How our accents speak of love, and life, and memories, and sacrifice, and pain, and family.

Quick question. How can you act like a race? How can someone act Dominican, Puerto Rican, or Mexican.
My people are not an adjective.
You can not do things that I apparently do.
My people are so much more than you understand.
My people are spirits.
They are life and death.
They are dark and light.
You could never act the way you think we act.

Why are Hispanic girls b****es?
Why are we opinionated until we have attitudes?
Why are they always prepared for us to bark but never for us to bite?
Why must we always bite to get our point across?

This country likes to give latinas the labels of crazy and b****. We are crazy because we see the lies of others. We are b****es because we say no.
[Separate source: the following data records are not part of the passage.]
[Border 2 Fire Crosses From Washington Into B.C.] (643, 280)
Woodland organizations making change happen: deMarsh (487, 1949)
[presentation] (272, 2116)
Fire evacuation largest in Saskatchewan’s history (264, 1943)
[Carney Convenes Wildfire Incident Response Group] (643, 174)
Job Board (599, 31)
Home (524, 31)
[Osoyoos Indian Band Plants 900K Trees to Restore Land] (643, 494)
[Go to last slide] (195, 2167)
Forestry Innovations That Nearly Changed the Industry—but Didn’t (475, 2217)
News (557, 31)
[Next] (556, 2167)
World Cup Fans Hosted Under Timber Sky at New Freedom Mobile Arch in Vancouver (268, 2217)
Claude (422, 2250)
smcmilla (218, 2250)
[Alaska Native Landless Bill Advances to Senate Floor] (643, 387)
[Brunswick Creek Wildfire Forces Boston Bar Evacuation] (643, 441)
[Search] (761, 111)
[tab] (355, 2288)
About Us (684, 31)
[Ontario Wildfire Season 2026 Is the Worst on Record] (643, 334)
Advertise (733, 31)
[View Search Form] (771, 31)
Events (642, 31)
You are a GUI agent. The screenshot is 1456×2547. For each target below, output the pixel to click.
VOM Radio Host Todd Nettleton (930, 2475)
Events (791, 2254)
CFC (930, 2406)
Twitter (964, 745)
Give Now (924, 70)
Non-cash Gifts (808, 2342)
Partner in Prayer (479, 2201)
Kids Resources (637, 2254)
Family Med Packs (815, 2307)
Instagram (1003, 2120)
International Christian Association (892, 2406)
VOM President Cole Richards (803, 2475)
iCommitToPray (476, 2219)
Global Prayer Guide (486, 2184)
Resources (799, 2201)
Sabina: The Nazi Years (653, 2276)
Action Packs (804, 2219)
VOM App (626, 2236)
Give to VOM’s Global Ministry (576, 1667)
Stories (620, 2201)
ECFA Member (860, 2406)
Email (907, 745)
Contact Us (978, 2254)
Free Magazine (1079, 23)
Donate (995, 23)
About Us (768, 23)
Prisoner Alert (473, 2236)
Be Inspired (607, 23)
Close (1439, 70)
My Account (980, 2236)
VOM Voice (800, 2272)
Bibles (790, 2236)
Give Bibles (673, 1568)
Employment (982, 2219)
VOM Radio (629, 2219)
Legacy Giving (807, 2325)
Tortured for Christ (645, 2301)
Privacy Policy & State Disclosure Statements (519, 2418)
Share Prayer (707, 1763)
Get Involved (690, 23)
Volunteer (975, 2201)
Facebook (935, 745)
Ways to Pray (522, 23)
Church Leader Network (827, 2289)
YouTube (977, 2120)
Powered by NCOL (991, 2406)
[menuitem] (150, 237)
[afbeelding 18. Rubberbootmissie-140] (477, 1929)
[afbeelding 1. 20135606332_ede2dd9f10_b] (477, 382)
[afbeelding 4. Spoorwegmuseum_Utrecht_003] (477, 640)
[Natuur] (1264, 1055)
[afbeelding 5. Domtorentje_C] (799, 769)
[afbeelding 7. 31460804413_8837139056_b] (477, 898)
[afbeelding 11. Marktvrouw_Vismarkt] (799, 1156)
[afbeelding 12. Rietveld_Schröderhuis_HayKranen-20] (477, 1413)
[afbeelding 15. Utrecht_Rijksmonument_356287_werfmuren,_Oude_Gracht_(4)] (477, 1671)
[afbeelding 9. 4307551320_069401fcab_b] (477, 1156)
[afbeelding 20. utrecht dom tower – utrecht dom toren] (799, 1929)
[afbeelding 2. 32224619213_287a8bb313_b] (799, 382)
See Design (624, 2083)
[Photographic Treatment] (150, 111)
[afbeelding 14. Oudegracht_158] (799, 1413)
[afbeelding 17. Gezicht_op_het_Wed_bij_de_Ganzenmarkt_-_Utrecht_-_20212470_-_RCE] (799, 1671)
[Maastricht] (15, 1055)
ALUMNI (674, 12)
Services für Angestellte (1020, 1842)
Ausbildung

Why do all Hispanic men quit school at 16?
Why do they quit school just to go sell drugs after?
Is it because of the system? Is it the fact the system is working against them?
Is it that they just aren't trying?
Or is it all of the above?

Is this why we are labeled as loud, obnoxious, lazy, uneducated, and misunderstood?


I mean, is this why I won’t go to college, right?
Is this why you assume my brothers are in gangs?
Is this why you assume I’m illegal?
Is this why you assume we are all mexican?

These constant stereotypes are crushing my people.
We are constantly reminded that we are ghetto, hoodrats, and not wanted.

To my fellow Hispanics.

Why are we at war with our own?
Why is one race better than other?
Why is your accent right but mine is wrong?
Why can’t we love each other for the similarities we have, and stop hating on each other because of our differences?

These were all rhetorical questions; so why do some of you have answers? 


The author's comments:

The sterotypes that are told about Hispanics frustrate and annoy me. As a latina I am labled as things that are insulting to me and my people. We need to stop this and love ourselves and each other.